## One-hot Encoding when we have multiple categorical variables

In [55]:
#importing the necessary libraries
import pandas as pd
import numpy as np

## Loading the House price Prediction dataset that has more categorical variables

In [56]:
#reading the data file with only categorical values
data = pd.read_csv('house_price_Categorical.csv')

In [57]:
data = data.select_dtypes(include=['object', 'category'])


In [58]:
data.head()

Unnamed: 0,MSZoning,Street,Alley,LotShape,LandContour,Utilities,LotConfig,LandSlope,Neighborhood,Condition1,...,GarageType,GarageFinish,GarageQual,GarageCond,PavedDrive,PoolQC,Fence,MiscFeature,SaleType,SaleCondition
0,RL,Pave,,Reg,Lvl,AllPub,Inside,Gtl,CollgCr,Norm,...,Attchd,RFn,TA,TA,Y,,,,WD,Normal
1,RL,Pave,,Reg,Lvl,AllPub,FR2,Gtl,Veenker,Feedr,...,Attchd,RFn,TA,TA,Y,,,,WD,Normal
2,RL,Pave,,IR1,Lvl,AllPub,Inside,Gtl,CollgCr,Norm,...,Attchd,RFn,TA,TA,Y,,,,WD,Normal
3,RL,Pave,,IR1,Lvl,AllPub,Corner,Gtl,Crawfor,Norm,...,Detchd,Unf,TA,TA,Y,,,,WD,Abnorml
4,RL,Pave,,IR1,Lvl,AllPub,FR2,Gtl,NoRidge,Norm,...,Attchd,RFn,TA,TA,Y,,,,WD,Normal


In [59]:
#identifying the label counts in each categorical variable
for col in data.columns:
  print(col , ':' , len(data[col].unique()), 'lables')

MSZoning : 5 lables
Street : 2 lables
Alley : 3 lables
LotShape : 4 lables
LandContour : 4 lables
Utilities : 2 lables
LotConfig : 5 lables
LandSlope : 3 lables
Neighborhood : 25 lables
Condition1 : 9 lables
Condition2 : 8 lables
BldgType : 5 lables
HouseStyle : 8 lables
RoofStyle : 6 lables
RoofMatl : 8 lables
Exterior1st : 15 lables
Exterior2nd : 16 lables
MasVnrType : 4 lables
ExterQual : 4 lables
ExterCond : 5 lables
Foundation : 6 lables
BsmtQual : 5 lables
BsmtCond : 5 lables
BsmtExposure : 5 lables
BsmtFinType1 : 7 lables
BsmtFinType2 : 7 lables
Heating : 6 lables
HeatingQC : 5 lables
CentralAir : 2 lables
Electrical : 6 lables
KitchenQual : 4 lables
Functional : 7 lables
FireplaceQu : 6 lables
GarageType : 7 lables
GarageFinish : 4 lables
GarageQual : 6 lables
GarageCond : 6 lables
PavedDrive : 3 lables
PoolQC : 4 lables
Fence : 5 lables
MiscFeature : 5 lables
SaleType : 9 lables
SaleCondition : 6 lables


In [60]:
#Performing one-hot encoding and counting the number of dimensions
pd.get_dummies(data, drop_first=True).shape

(1460, 208)

This 208 columns generated might cause curse of dimensionality.

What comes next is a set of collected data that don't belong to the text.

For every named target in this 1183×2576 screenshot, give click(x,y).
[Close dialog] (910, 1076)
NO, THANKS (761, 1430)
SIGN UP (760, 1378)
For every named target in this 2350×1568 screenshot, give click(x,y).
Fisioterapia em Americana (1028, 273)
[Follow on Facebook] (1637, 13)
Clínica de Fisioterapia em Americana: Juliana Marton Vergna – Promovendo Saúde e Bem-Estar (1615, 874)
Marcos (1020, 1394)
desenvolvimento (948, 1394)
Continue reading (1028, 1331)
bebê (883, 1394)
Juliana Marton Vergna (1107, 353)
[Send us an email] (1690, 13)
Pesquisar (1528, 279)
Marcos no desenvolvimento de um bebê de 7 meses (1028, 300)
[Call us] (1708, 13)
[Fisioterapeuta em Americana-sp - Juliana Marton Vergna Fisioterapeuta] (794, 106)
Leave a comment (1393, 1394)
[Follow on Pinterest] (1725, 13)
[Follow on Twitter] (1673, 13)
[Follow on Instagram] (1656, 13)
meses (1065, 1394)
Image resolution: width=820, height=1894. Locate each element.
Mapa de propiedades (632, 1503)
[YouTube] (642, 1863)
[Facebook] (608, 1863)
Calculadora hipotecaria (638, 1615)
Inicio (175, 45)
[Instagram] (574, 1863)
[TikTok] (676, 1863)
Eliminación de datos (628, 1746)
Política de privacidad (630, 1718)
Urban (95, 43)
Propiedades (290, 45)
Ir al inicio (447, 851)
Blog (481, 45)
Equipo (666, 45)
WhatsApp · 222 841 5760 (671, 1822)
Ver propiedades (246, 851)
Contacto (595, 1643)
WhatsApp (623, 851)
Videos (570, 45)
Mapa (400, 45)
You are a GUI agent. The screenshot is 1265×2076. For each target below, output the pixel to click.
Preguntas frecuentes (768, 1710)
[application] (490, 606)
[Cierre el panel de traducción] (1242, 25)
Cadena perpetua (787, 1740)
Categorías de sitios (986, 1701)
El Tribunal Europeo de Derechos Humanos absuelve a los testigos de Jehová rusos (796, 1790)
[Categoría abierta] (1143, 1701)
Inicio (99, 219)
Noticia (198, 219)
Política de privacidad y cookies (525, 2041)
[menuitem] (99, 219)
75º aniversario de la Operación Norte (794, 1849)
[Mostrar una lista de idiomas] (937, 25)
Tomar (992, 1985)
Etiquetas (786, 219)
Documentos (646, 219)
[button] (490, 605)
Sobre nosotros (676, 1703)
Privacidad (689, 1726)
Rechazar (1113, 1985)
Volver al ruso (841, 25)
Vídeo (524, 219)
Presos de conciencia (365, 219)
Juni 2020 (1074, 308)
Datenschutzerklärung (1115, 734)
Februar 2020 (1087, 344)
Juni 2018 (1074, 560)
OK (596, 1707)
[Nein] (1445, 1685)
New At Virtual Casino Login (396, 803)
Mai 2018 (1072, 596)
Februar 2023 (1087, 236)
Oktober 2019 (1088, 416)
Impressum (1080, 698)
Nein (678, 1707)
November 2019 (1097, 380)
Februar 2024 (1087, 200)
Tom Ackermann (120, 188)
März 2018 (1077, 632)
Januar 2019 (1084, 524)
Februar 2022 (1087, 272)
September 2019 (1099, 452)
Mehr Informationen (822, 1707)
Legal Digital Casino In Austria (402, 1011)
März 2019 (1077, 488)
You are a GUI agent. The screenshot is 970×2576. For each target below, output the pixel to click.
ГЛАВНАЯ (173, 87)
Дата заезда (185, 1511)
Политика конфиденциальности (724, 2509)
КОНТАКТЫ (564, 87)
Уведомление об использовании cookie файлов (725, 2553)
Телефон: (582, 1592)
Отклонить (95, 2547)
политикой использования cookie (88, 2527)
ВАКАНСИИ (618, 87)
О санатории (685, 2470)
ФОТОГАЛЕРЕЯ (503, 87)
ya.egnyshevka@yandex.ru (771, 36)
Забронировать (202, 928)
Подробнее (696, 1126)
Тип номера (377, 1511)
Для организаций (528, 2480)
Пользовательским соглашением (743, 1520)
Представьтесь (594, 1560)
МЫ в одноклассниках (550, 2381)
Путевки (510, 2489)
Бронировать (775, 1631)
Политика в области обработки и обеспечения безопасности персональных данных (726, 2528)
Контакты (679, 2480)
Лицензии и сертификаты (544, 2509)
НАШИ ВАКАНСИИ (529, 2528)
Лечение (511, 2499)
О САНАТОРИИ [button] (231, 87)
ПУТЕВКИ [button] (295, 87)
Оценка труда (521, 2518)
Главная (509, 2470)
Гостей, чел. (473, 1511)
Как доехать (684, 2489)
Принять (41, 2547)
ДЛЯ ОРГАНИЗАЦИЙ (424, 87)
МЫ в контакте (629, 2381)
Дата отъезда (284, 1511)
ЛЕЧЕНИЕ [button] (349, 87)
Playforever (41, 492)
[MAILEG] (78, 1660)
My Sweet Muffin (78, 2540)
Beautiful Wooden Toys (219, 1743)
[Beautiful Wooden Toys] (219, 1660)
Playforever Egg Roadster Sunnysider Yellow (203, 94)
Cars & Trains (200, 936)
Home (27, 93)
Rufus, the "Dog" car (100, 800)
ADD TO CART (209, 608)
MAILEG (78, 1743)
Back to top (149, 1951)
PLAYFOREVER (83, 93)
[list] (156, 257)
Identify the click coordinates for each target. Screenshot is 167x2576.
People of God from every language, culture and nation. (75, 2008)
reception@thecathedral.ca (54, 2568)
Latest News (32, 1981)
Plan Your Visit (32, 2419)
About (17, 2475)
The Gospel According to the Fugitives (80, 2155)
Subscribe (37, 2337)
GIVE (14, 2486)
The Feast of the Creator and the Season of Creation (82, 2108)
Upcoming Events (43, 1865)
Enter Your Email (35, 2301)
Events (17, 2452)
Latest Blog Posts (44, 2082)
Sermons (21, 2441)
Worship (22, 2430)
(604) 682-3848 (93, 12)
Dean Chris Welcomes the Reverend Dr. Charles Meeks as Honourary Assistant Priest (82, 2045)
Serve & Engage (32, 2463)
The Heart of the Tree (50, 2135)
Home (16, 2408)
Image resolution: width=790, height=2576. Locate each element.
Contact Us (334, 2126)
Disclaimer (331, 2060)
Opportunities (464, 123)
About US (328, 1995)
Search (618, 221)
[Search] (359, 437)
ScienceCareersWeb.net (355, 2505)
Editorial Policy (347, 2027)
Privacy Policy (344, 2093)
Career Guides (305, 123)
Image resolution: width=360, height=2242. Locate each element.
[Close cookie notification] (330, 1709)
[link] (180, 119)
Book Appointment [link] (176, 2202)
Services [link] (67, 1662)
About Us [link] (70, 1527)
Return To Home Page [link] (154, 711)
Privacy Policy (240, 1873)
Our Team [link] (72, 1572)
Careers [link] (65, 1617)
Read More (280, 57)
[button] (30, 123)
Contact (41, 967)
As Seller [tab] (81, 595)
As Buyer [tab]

Therefore, inorder to avoid this we take the top 10 frequently used categories and create dummies for them and make the rest set to 0

In [61]:
#Finding the top 10 most frequent categories for the column Neighborhood
data.Neighborhood.value_counts().sort_values(ascending = False).head(10)

Unnamed: 0_level_0,count
Neighborhood,Unnamed: 1_level_1
NAmes,225
CollgCr,150
OldTown,113
Edwards,100
Somerst,86
Gilbert,79
NridgHt,77
Sawyer,74
NWAmes,73
SawyerW,59


In [62]:
#Listing the most frequent categories of variables
top_10 = [x for x in data.Neighborhood.value_counts().sort_values(ascending = False).head(10).index]
top_10

['NAmes',
 'CollgCr',
 'OldTown',
 'Edwards',
 'Somerst',
 'Gilbert',
 'NridgHt',
 'Sawyer',
 'NWAmes',
 'SawyerW']

Now, one-hot encoding is performed only for these top 10 categories and other catgeories are set to 0's

In [63]:
for label in top_10:
  data[label] = np.where(data['Neighborhood']==label, 1, 0)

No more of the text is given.